Across the five agencies to have reported fourth-quarter results in recent weeks, combined capital markets revenue is $1.68bn lower than for the final three months of 2021.
For many, the falls are as bad as they were during the Covid-19 pandemic. The drop underlines a dearth of investment deals as economies around the world face the impact of rising inflation and interest rates, and as dealmakers grapple with rising debt costs and shifting valuations.
Those factors have all led to deals being cancelled, said Colliers chief executive Jay Hennick.
“We think there is a big pent-up demand of real estate assets that want to trade but they still need a period of time to stabilise on both sides [of the deal],” Hennick said as Colliers announced a 45% fall in Q4 capital markets revenue to $246.3m. The agency expects capital markets activity to be down by 20% to 40% during the first half of 2023.
“I think higher quality assets will trade sooner than lesser quality assets,” Hennick added. “But there is a lot of discovery happening. It’s not just price discovery, it’s clients looking at portfolios or ways to acquire two or three assets from a seller who might be under a little bit of financial pressure.”

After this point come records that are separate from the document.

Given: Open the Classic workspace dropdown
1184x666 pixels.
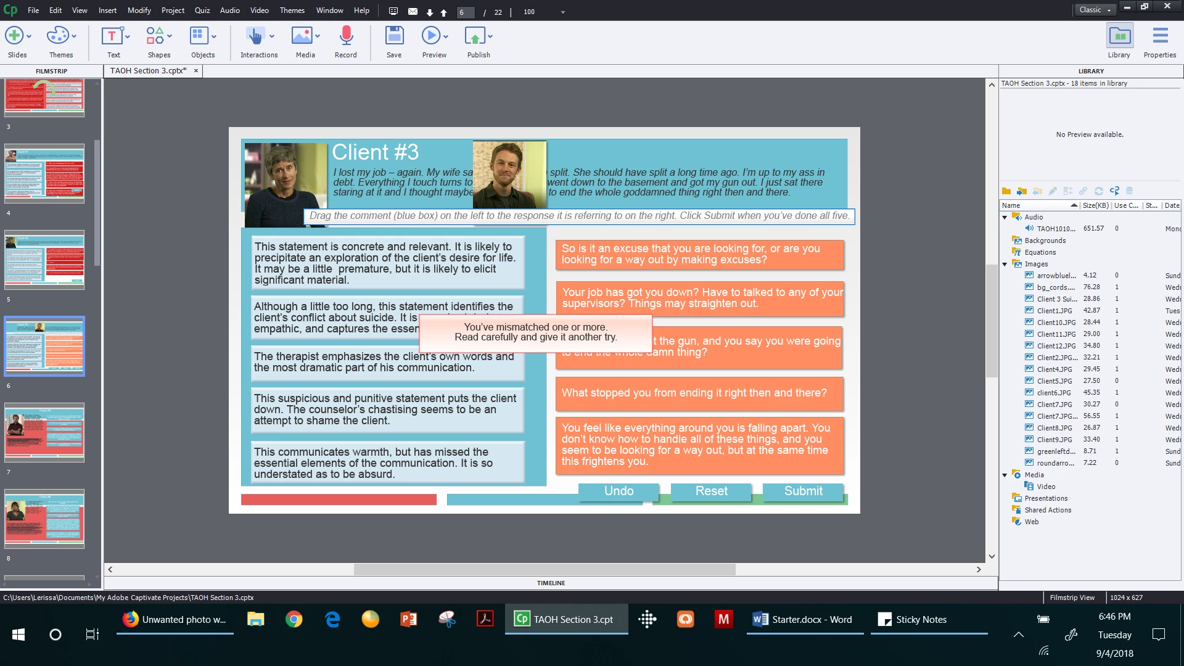Looking at the screenshot, I should click(x=1095, y=10).
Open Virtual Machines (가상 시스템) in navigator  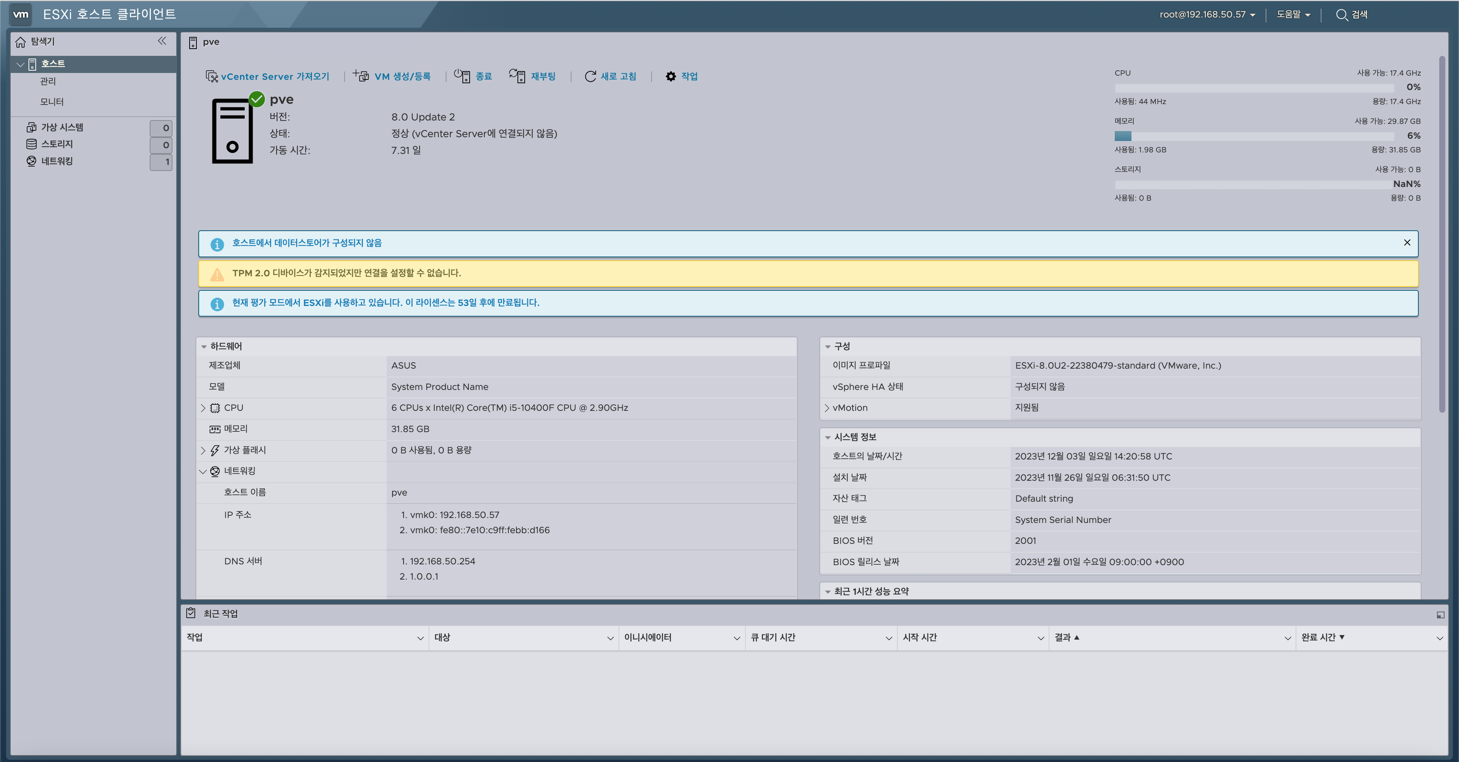62,127
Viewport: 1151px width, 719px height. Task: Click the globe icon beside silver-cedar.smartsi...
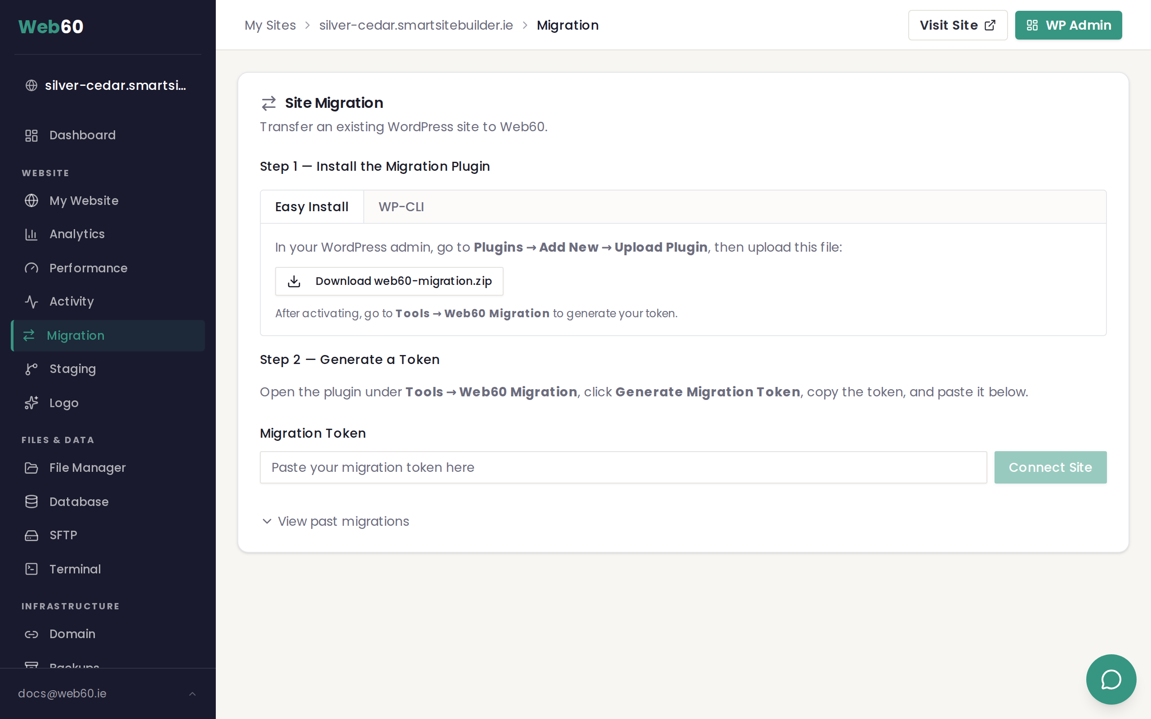pos(31,86)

Agencies are braced for more near-term pain and are adjusting their guidance accordingly. CBRE has said its goal of achieving core earnings per share of between $8 and $9 by the end of 2025 is likely to be missed by a year to 18 months “due to the real estate transaction downturn”.

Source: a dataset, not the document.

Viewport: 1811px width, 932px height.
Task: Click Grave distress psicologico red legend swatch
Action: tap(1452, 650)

CBRE’s capital markets revenue was $714m, down by 46%, in line with the agency’s expectations and, according to its top team, “accentuated” by a particularly strong performance a year earlier.

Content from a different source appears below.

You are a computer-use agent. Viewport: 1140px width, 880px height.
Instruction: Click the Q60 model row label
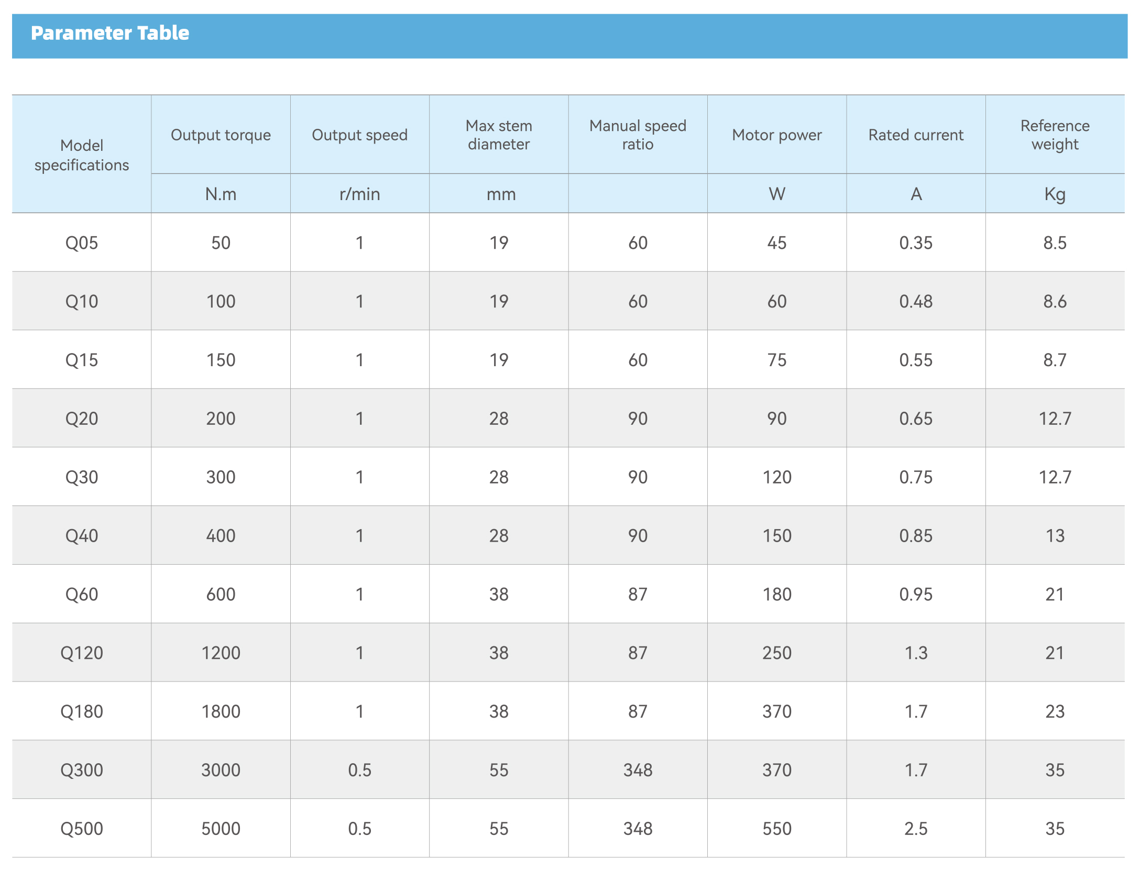pyautogui.click(x=82, y=595)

That drop echoed the agency’s Q2 2020 performance, when divisional revenue fell by 44% as deals markets froze during the early months of the Covid-19 pandemic.
JLL posted a 38% drop at $607.9m. Agency bosses are hoping for a turnaround during the latter half of this year.
“Our view continues to be that we are going to have a relatively mild recession, that we are going to be out of it toward the end of the year, early next year, and that the capital markets are going to come back in the back half of the year,” said CBRE chief executive Bob Sulentic.
At Cushman & Wakefield, capital markets revenue dropped by 52% or $303m year-on-year to $268m over the three months to 31 December. That scale of decline was last seen during the second quarter of 2020.
Cushman chief financial officer Neil Johnston said: “In brokerage, we anticipate the environment to remain challenging during the first half of 2023, with brokerage declines similar to Q4 of 2022.”
Chief executive John Forrester sounded a note of optimism while discussing the outlook with analysts.
“What we have seen so far this year across all markets, all sectors and all geographies from capital markets is actually a remarkable level of positivity from investors,” he said. “There is a very significant amount of dry powder.
“There seems to be a very clear view that as the fundamentals become transparent there will be high levels of activity in both sales and acquisitions.”
Forrester continued: “What we are seeing on a client-by-client conversation basis – I have been around many of the largest investors in the world in the last couple of months – is that they remain ready to deploy and deploy on a very large scale.”
Newmark’s fourth-quarter revenue from investment sales was down by almost two-thirds at $113.5m, with debt origination revenue falling 54%.
“As we have seen with past downturns and subsequent recoveries, capital market leads the rebound,” said chief executive Barry Gosin. “Once the markets and the Fed are aligned, we expect pent up demand to drive significantly higher industry volumes.”